Remittance

Remittance is perhaps not the first concept that comes to mind when thinking about things that promote gender equality. However, remittances impact the lives of millions around the world and help to break down gender roles. 

Remittances are important because they can help lift people out of poverty by enabling migrants to send financial resources to their households or communities in other countries. The majority of remittances received are spent on education, health and food security. For many of the world’s poorest, migration often represents the only investment that supposedly offers reliable economic safety in return. Most of the global remittances (76%), flow to low and middle-income countries and for 28 of them remittances make up at least 10% of the GDP. In 2019, the remittances flow around the world reached a record high of $554 billion. Here, remittances are not only important both for the senders who migrate for work, and for the receiving family members, households and/or communities but have also been increasingly recognised as positively impacting gender equality. 

Women make up approximately half of the global immigration population (the senders) and approximately 74% of them are working in the service sector. Migration can have positive impacts for women because it increases their autonomy, independence, and decision-making powers, strengthens their intra-household bargaining power, provides them with the role of the provider (traditionally ascribed to masculinity), and increases inclusion in the labour market. On the other side, women also play a crucial role as recipients and managers of remittances. This is because men mainly send remittances to their wives and women tend to send remittances to the person taking care of their children who is often another woman. Women do this to ensure that the money gets spent on their children and the household. Women managing remittances is arguably a very positive trend because in many countries women recipients spend up to twice as much as their men counterparts on education and usually spend more on healthcare and food for their households. 
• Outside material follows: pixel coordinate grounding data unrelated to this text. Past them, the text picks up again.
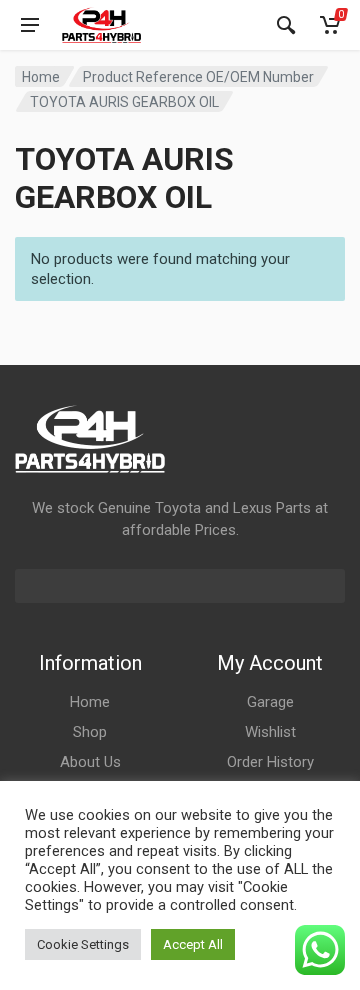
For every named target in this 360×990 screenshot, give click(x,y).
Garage (270, 702)
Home (41, 77)
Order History (270, 762)
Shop (90, 732)
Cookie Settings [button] (83, 944)
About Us (90, 762)
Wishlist (270, 732)
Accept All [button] (193, 944)
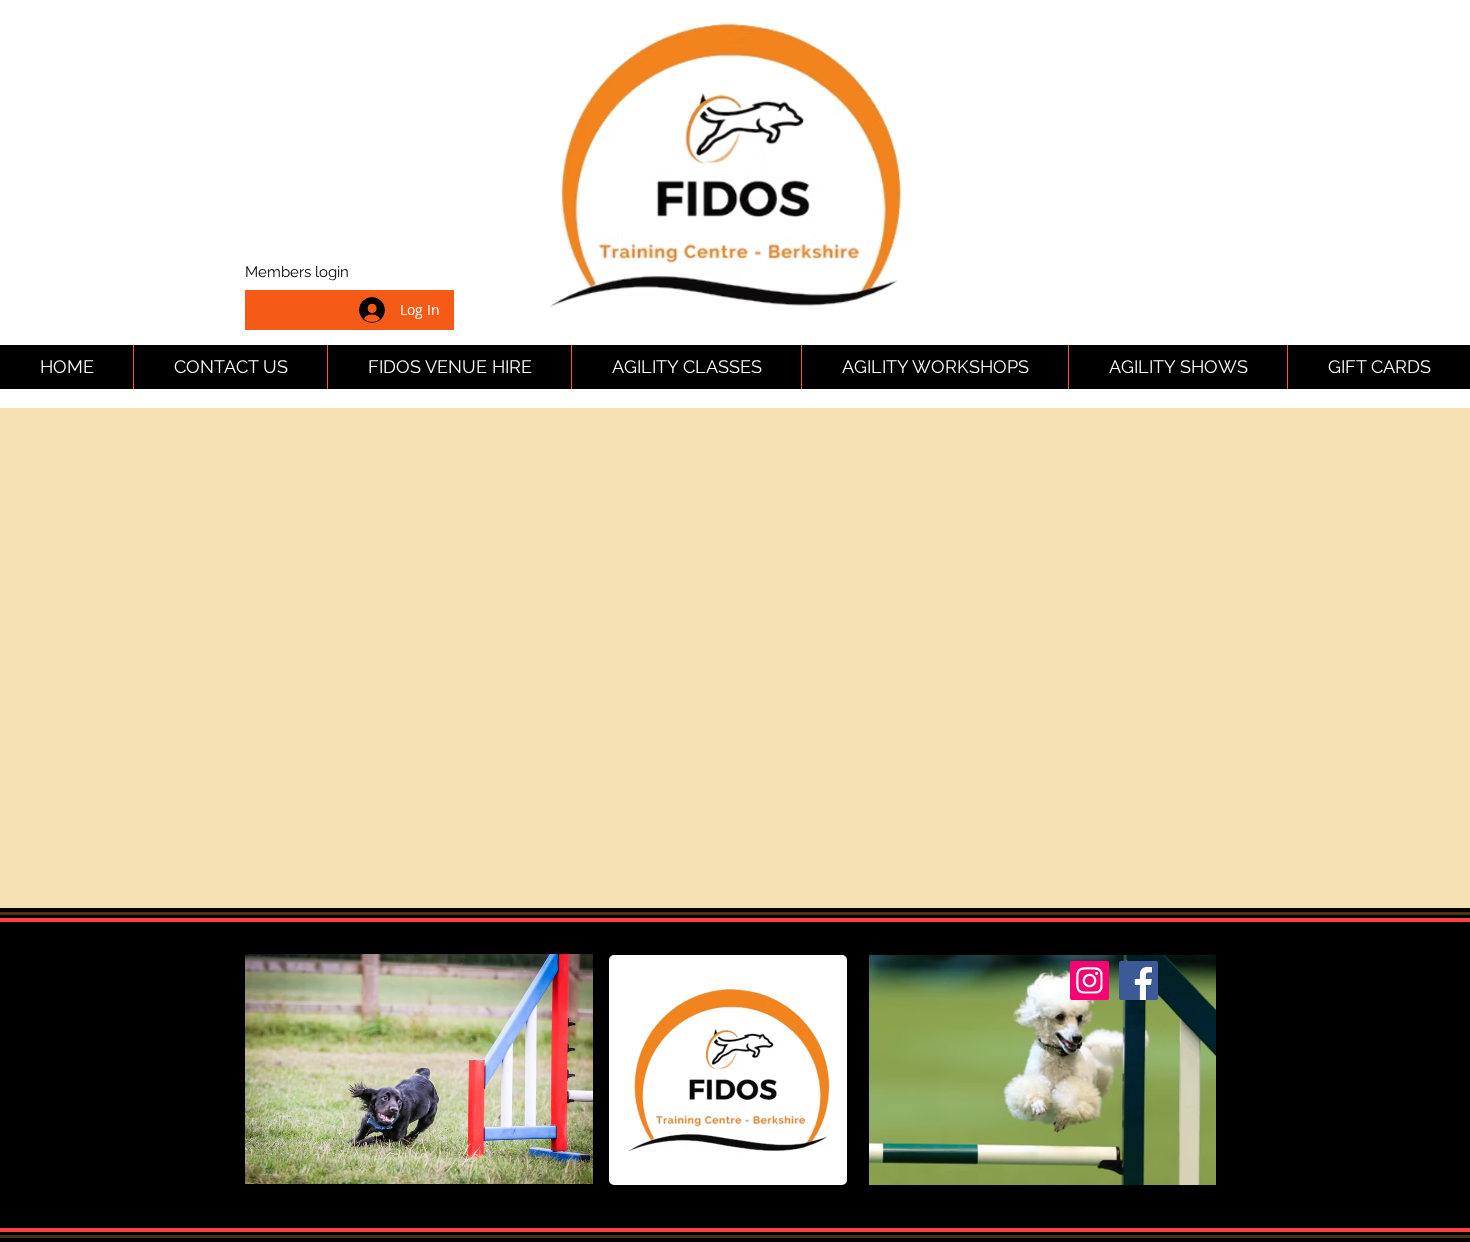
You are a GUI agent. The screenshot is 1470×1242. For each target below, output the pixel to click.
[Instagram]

Although remittances can demonstrate really positive changes for individuals, serious inequalities persist within the migration economy, which poses a threat to women. Women migrant workers usually have lower wages than their men counterparts and work in different sectors often confined to low-skilled jobs. Whilst their wages are lower they usually pay more in transfer fees but remit the same or a greater amount than men migrants, effectively spending a greater proportion of their wages. Women who migrate also tend to feel a greater sense of responsibility for their families back home and therefore accept very difficult working and living conditions in order to be able to provide for them.  

Women are specifically threatened when shocks such as economic crashes, natural disasters and epidemics hit. This is because remittances decrease, leading to recipients not having the means to spend as much as before. Households therefore often cut their spending on education because the person studying can work instead. This mostly negatively impacts girls as they are more likely to be pulled out of school than boys. This is deeply concerning because girls are already disadvantaged when it comes to education, especially in poorer countries. 

The COVID-19 pandemic has of course put its mark on remittances flow and has had a significant impact on migrant women. They often have insecure contracts, no paid leave and options to work from home. During the pandemic, this has meant that the migrant women have sent fewer remittances which in turn has increased the vulnerability of households that depend on such income. As aforementioned, less cash flow leads to less spending on crucial investments such as girls’ education. 

In sum, while remittances are highly important for women and gender equality, especially in low and middle-income communities, the conditions of migrant women need to be improved, ways to remit made easier, and gender prioritised.